**Task details:** Reproduce every one of the entries below without changing a single character.

+ + +

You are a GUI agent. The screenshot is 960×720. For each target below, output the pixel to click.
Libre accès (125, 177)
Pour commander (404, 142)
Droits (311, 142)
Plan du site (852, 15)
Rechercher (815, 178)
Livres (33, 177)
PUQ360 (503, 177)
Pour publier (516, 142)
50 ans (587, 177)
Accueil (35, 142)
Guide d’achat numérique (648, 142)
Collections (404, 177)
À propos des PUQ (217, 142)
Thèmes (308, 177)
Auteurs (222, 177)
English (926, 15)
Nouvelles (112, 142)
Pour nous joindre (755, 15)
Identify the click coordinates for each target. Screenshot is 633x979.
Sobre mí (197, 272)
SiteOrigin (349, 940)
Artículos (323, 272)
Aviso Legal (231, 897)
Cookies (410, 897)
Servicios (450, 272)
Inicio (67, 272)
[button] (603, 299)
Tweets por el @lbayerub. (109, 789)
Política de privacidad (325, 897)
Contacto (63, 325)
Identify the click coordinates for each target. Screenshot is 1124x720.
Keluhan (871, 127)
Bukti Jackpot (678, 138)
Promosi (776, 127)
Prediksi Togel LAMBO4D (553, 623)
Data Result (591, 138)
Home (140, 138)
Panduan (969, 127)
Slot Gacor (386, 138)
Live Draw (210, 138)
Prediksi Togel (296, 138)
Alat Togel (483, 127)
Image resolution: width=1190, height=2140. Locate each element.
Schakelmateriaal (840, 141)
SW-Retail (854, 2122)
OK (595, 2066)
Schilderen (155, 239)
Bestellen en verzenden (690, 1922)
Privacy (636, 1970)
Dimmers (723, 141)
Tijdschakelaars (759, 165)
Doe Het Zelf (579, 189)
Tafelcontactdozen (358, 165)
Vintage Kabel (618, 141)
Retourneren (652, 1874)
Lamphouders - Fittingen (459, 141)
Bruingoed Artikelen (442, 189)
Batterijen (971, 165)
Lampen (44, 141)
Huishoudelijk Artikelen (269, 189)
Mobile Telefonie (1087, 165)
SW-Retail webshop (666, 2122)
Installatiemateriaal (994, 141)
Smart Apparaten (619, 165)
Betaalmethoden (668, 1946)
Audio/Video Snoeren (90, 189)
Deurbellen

+ + +

**Solved exercise:**
You are a GUI agent. The screenshot is 960×720. For each target below, output the pixel to click.
Libre accès (125, 177)
Pour commander (404, 142)
Droits (311, 142)
Plan du site (852, 15)
Rechercher (815, 178)
Livres (33, 177)
PUQ360 (503, 177)
Pour publier (516, 142)
50 ans (587, 177)
Accueil (35, 142)
Guide d’achat numérique (648, 142)
Collections (404, 177)
À propos des PUQ (217, 142)
Thèmes (308, 177)
Auteurs (222, 177)
English (926, 15)
Nouvelles (112, 142)
Pour nous joindre (755, 15)
Identify the click coordinates for each target. Screenshot is 633x979.
Sobre mí (197, 272)
SiteOrigin (349, 940)
Artículos (323, 272)
Aviso Legal (231, 897)
Cookies (410, 897)
Servicios (450, 272)
Inicio (67, 272)
[button] (603, 299)
Tweets por el @lbayerub. (109, 789)
Política de privacidad (325, 897)
Contacto (63, 325)
Identify the click coordinates for each target. Screenshot is 1124x720.
Keluhan (871, 127)
Bukti Jackpot (678, 138)
Promosi (776, 127)
Prediksi Togel LAMBO4D (553, 623)
Data Result (591, 138)
Home (140, 138)
Panduan (969, 127)
Slot Gacor (386, 138)
Live Draw (210, 138)
Prediksi Togel (296, 138)
Alat Togel (483, 127)
Image resolution: width=1190, height=2140. Locate each element.
Schakelmateriaal (840, 141)
SW-Retail (854, 2122)
OK (595, 2066)
Schilderen (155, 239)
Bestellen en verzenden (690, 1922)
Privacy (636, 1970)
Dimmers (723, 141)
Tijdschakelaars (759, 165)
Doe Het Zelf (579, 189)
Tafelcontactdozen (358, 165)
Vintage Kabel (618, 141)
Retourneren (652, 1874)
Lamphouders - Fittingen (459, 141)
Bruingoed Artikelen (442, 189)
Batterijen (971, 165)
Lampen (44, 141)
Huishoudelijk Artikelen (269, 189)
Mobile Telefonie (1087, 165)
SW-Retail webshop (666, 2122)
Installatiemateriaal (994, 141)
Smart Apparaten (619, 165)
Betaalmethoden (668, 1946)
Audio/Video Snoeren (90, 189)
Deurbellen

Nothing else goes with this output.